The kids handcrafted a Teachermon logo, and got to work creating the cards.
Once printed, each teacher was given a stack of their own cards and the students started a craze of playing Teachermon at break time. This meant that they had to collect the cards. You could only collect a card if the teacher chose to give it to you. So for example, I gave each member of my tutor set my card.
The craze took off immediately and with great excitement from the students. Kids would run up to you at break time and plead with you for a copy of your card (we carried a stash around in our pockets) and you would regularly hear phrases like "swap you McCourt for Baker."

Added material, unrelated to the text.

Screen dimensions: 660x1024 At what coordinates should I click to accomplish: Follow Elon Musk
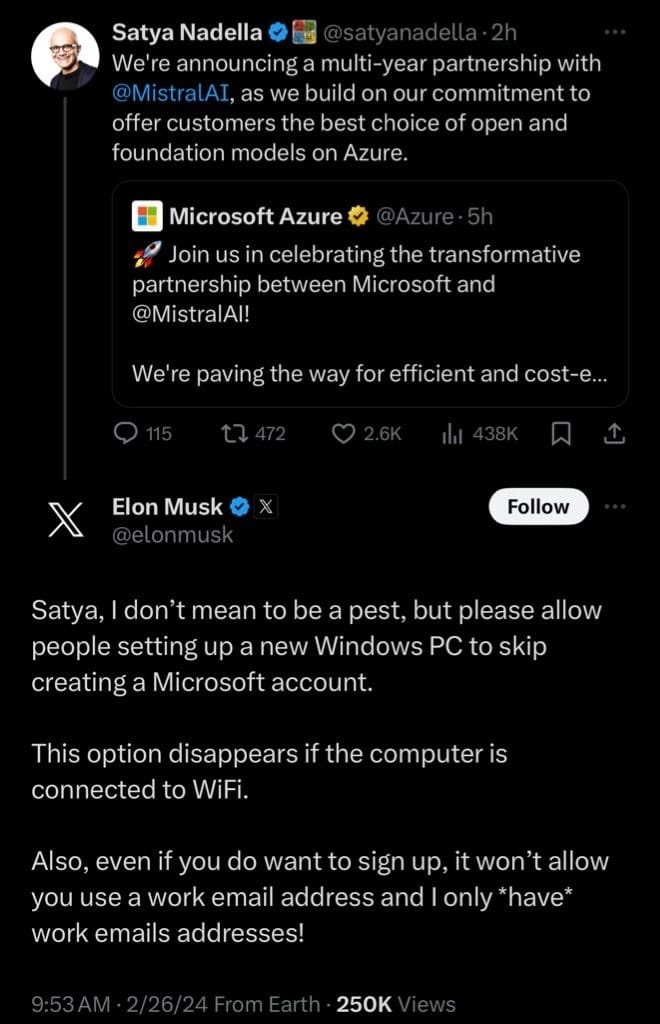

In no time at all it became obvious that what we had accidentally stumbled upon here was an amazingly effective reward system. Teachers were handing out cards like merits in lessons. Students were knuckling down to work, being helpful beyond the norm and actually doing homework for the chance of getting your card. There was one chap, who'll we will just call Mr Smith, who had worked at the school for 42 years. To be frank, he was struggling with classroom discipline. Suddenly he was a star. He got in to the spirit of the game straightaway and milked it with tongue in cheek – it was notoriously difficult to get his card. If a student managed to coax one out of him there was an immediate buzz around the school. I once heard that someone swapped 20 "normal" teachers for "a Smith". Discipline issues were completely a thing of the past for Mr Smith. He used the renewed energy that good behaviour gave him, the sense of engagement that Teachermon brought and the interactions with students beyond the lesson to rebuild his relationships with them. Even when the game died out two years later, in the year that he would retire, his connection with the students was so strong that he had automatic respect whenever he spoke.
It was great to talk about that year again with my friend this afternoon. We both scratched our heads at what the next Pokemon craze might be and how we might hook in to it. Any ideas?